An interest in innate behaviors arose again in the 1950s with Konrad Lorenz and Nikolaas Tinbergen who made the distinction between instinct and learned behaviors. The modern definition of instinct is heavily built off their work.
The term "instinct" has had a long and varied use in psychology and was first used in 1870s by Wilhelm Wundt. By the close of the 19th century most repeated behavior was considered instinctual. In a survey of the literature at that time, one researcher chronicled 4000 human instincts, meaning someone applied the label to any behavior that was repetitive. As research became more rigorous and terms better defined, instinct as an explanation for human behavior became less common. In a conference in 1960, chaired by Frank Beach, a pioneer in comparative psychology and attended by luminaries in the field, the term was restricted in its application. During the 60's and 70's, textbooks still contained some discussion of instincts in reference to human behavior. By the year 2000, a survey of the 12 best selling textbooks in Introductory Psychology revealed only one reference to instincts, and that was in regard to Sigmund Freud's referral to the "id" instincts.. In this sense, instincts have become increasingly superfluous in trying to understand human psychological behavior.
Freudian Psychoanalysts have stated that instinct refers to human motivational forces (such as sex and aggression), sometimes represented as life instinct and death instinct. This use of the term motivational forces has mainly been replaced by the term instinctual drives.
Psychologist Abraham Maslow argued that humans no longer have instincts because we have the ability to override them in certain situations. He felt that what is called instinct is often imprecisely defined, and really amounts to strong drives. For Maslow, an instinct is something which cannot be overridden, and therefore while it may have applied to humans in the past it no longer does.[4]
The book Instinct (1961) established a number of criteria which distinguish instinctual from other kinds of behavior. To be considered instinctual a behavior must a) be automatic, b) be irresistible, c) occur at some point in development, d) be triggered by some event in the environment, e) occur in every member of the species, f) be unmodifiable, and g) govern behavior for which the organism needs no training (although the organism may profit from experience and to that degree the behavior is modifiable).
In a classic paper published in 1972[5], the psychologist Richard Herrnstein decries Fabre's opinions on instinct (see: In biology section).
Some sociologists argue that humans have no instincts, defining them as a "complex pattern of behavior present in every specimen of a particular species, that is innate, and that cannot be overridden." Said sociologists argue that drives such as sex and hunger cannot be considered instincts, as they can be overridden. This definitory argument is present in many introductory sociology and biology textbooks,[6] but is still hotly debated.
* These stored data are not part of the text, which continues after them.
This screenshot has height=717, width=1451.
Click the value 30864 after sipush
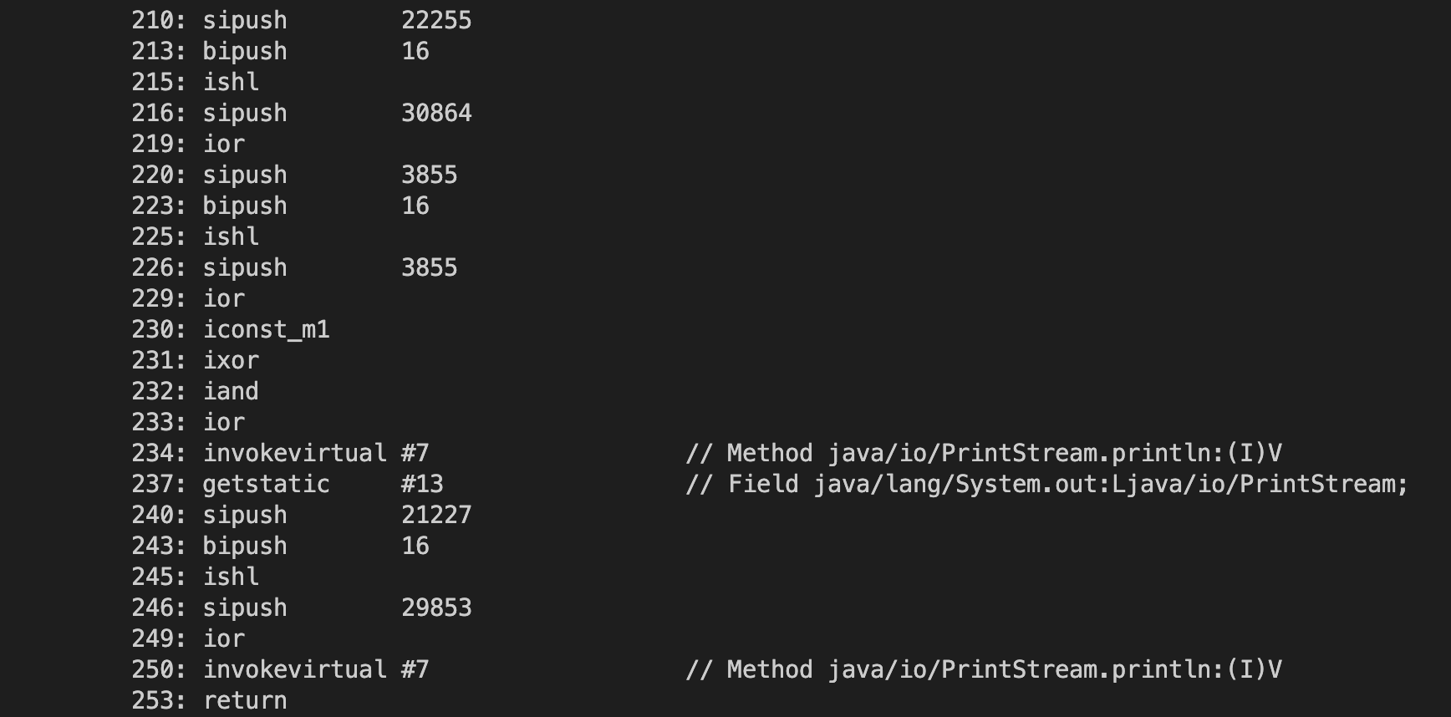click(x=436, y=113)
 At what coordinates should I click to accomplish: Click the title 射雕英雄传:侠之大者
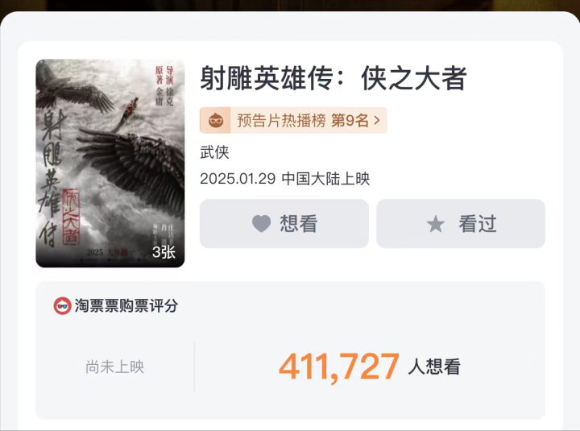(333, 78)
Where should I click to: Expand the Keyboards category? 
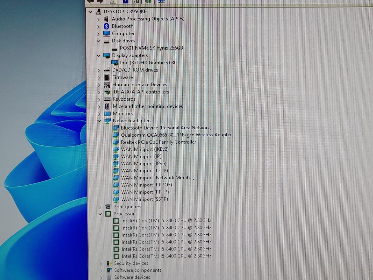coord(99,99)
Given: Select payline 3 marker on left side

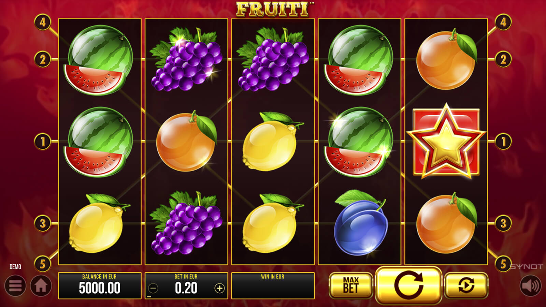Looking at the screenshot, I should (x=43, y=223).
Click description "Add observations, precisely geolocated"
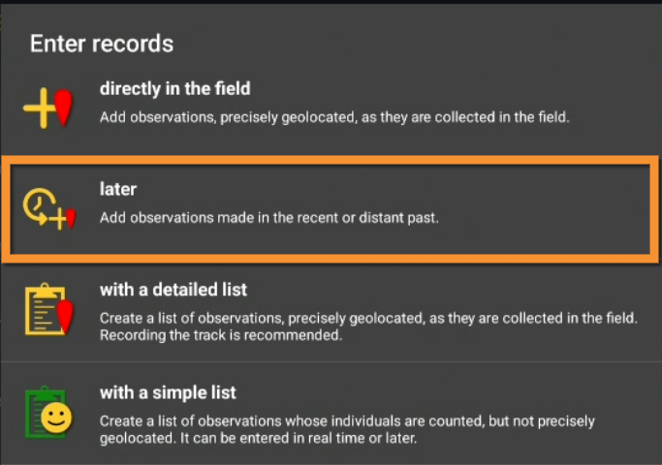The height and width of the screenshot is (465, 662). pos(334,117)
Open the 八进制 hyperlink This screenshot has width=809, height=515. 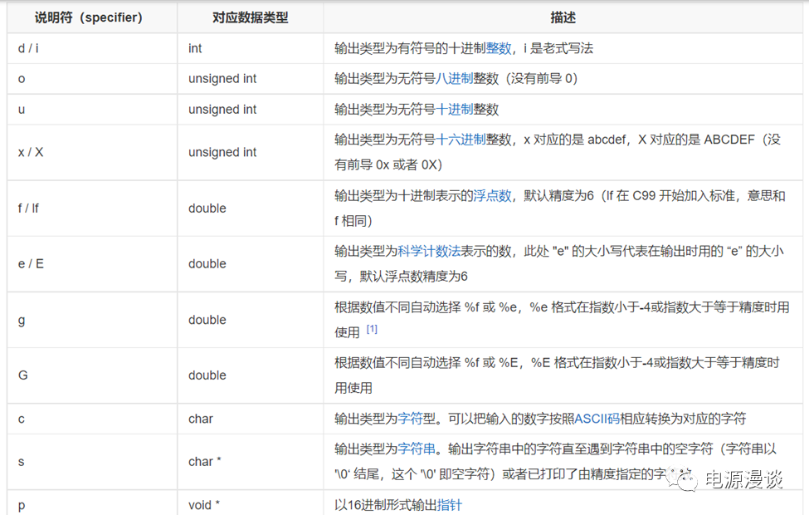[x=455, y=79]
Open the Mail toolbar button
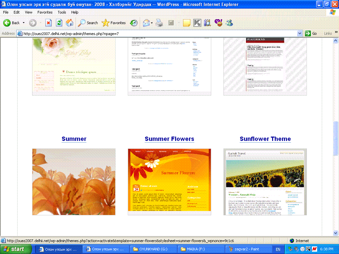Image resolution: width=339 pixels, height=254 pixels. coord(146,23)
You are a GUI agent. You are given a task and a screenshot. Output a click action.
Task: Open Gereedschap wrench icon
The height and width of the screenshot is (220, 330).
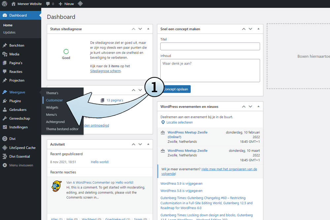click(x=5, y=119)
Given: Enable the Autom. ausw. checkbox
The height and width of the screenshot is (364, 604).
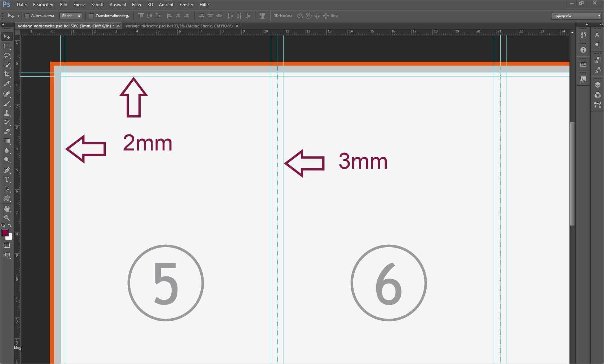Looking at the screenshot, I should 27,16.
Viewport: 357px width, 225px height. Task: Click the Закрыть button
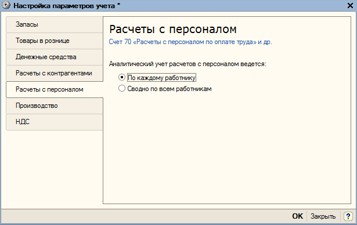(x=323, y=216)
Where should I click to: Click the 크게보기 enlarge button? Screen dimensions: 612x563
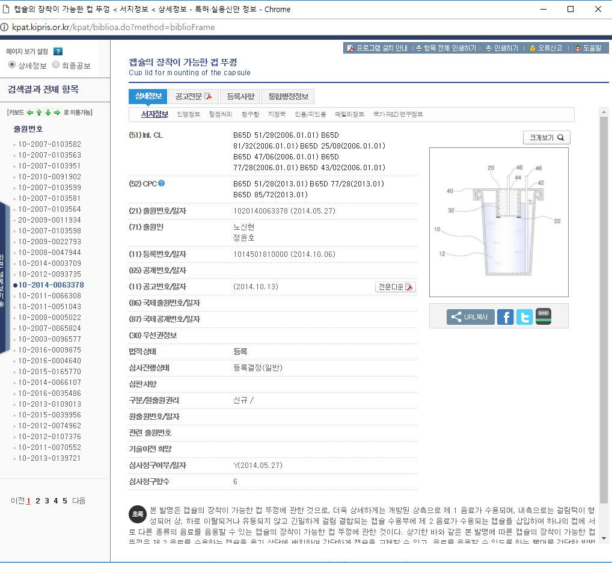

In the book An Instinct for Dragons[7] anthropologist David E. Jones suggests a hypothesis that humans, just like monkeys, have inherited instinctive reactions to snakes, large cats and birds of prey. Folklore dragons have features that are combinations of these three, which would explain why dragons with similar features occur in stories from independent cultures on all continents. Other authors have suggested that especially under the influence of drugs or in dreams, this instinct may give raise to fantasies about dragons, snakes, spiders, which makes these symbols popular in drug culture. The traditional mainstream explanation to the folklore dragons does however not rely on human instinct, but on the assumption that fossil remains of dinosaurs gave raise to similar speculations all over the world.